• _SHORT PROBLEM_
Please write out the items word for word, from the beginning of the items through the line that contains "I will point(473,68).".

• _MATERIAL FOR THE TASK_
######
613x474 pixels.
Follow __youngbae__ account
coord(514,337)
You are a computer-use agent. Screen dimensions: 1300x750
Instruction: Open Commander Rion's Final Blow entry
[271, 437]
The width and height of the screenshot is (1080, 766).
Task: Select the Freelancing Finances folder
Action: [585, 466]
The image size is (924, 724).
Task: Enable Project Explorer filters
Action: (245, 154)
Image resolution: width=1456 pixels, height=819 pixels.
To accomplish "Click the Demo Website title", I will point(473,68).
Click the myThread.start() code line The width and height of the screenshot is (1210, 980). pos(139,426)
######
• _EXERCISE RESPONSE_
613x474 pixels.
Follow __youngbae__ account
coord(514,337)
You are a computer-use agent. Screen dimensions: 1300x750
Instruction: Open Commander Rion's Final Blow entry
[271, 437]
The width and height of the screenshot is (1080, 766).
Task: Select the Freelancing Finances folder
Action: [585, 466]
The image size is (924, 724).
Task: Enable Project Explorer filters
Action: (245, 154)
Image resolution: width=1456 pixels, height=819 pixels.
To accomplish "Click the Demo Website title", I will point(473,68).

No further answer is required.